Lay out the material below as a Markdown table with the columns Row and Text, one line per row, skipping blank lines. Leave the pictures out.

Records from a data collection –
------------------------
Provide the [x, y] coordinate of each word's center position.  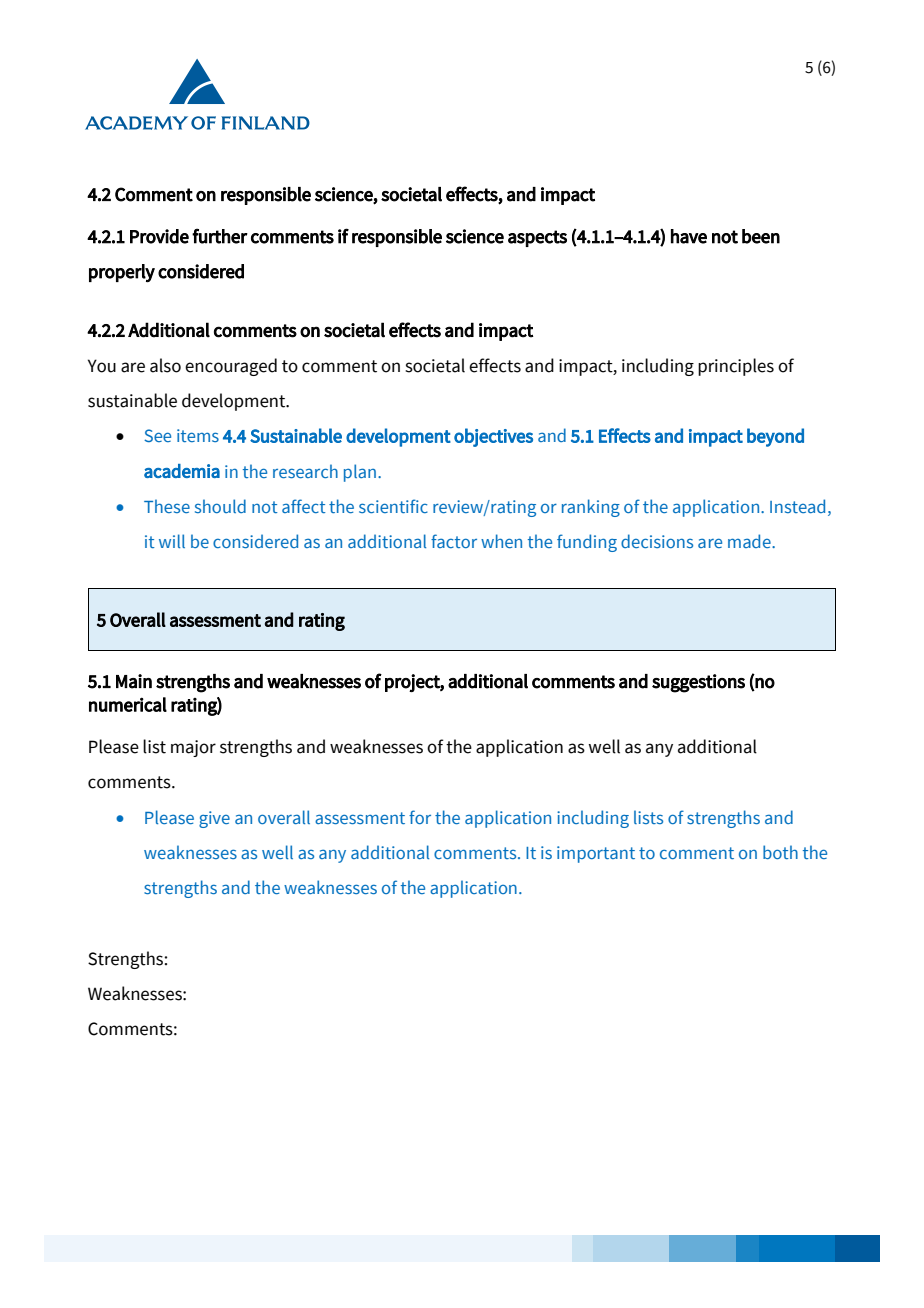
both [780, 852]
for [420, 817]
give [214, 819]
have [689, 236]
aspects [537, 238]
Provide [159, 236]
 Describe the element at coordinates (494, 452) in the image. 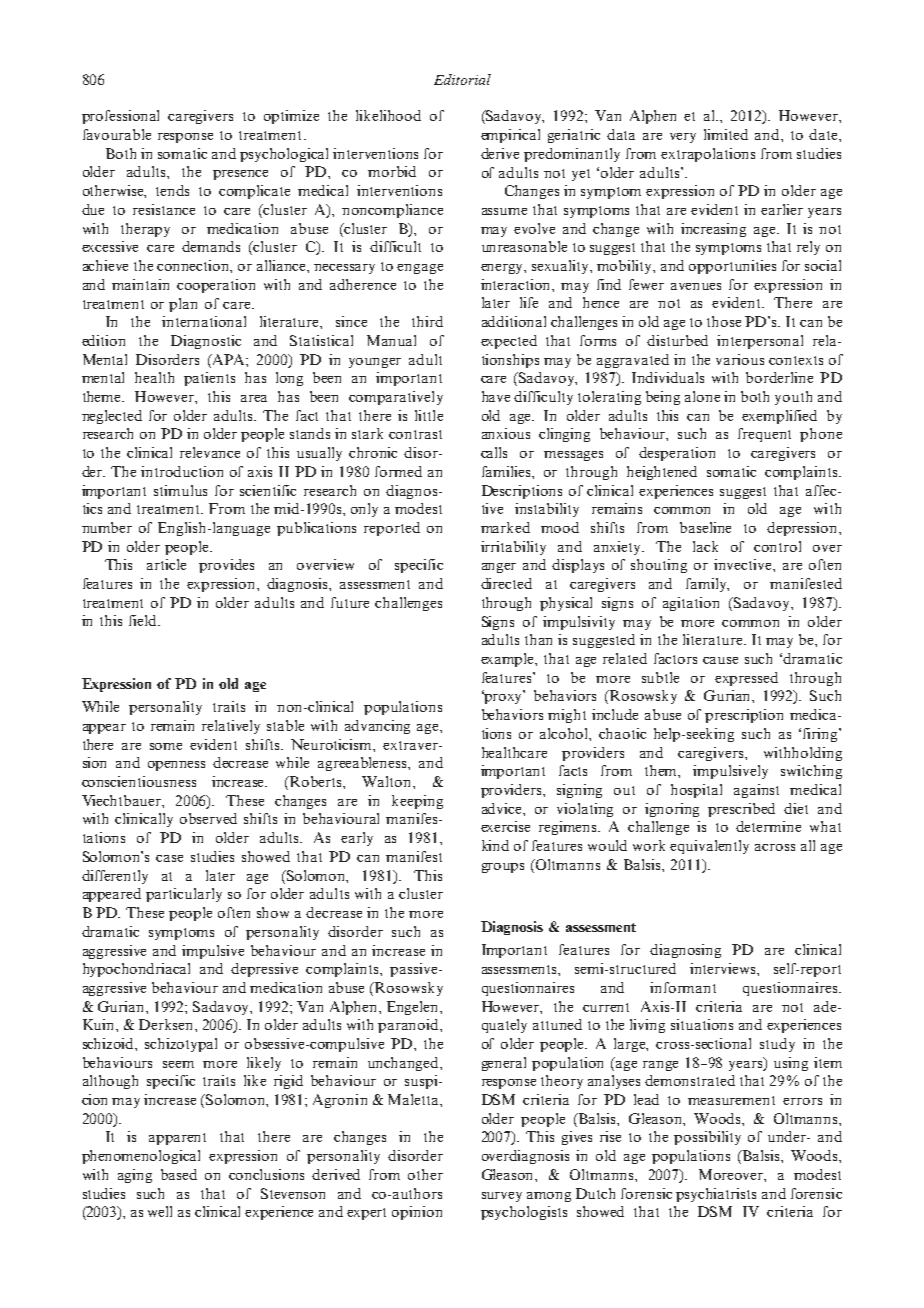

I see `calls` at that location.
------------------------
FULL ANSWER –
| Row | Text |
|---|---|
| 1 | Provide the [x, y] coordinate of each word's center position.   |
| 2 | both [780, 852] |
| 3 | for [420, 817] |
| 4 | give [214, 819] |
| 5 | have [689, 236] |
| 6 | aspects [537, 238] |
| 7 | Provide [159, 236] |
| 8 |  Describe the element at coordinates (494, 452) in the image.  |
| 9 | I see `calls` at that location. |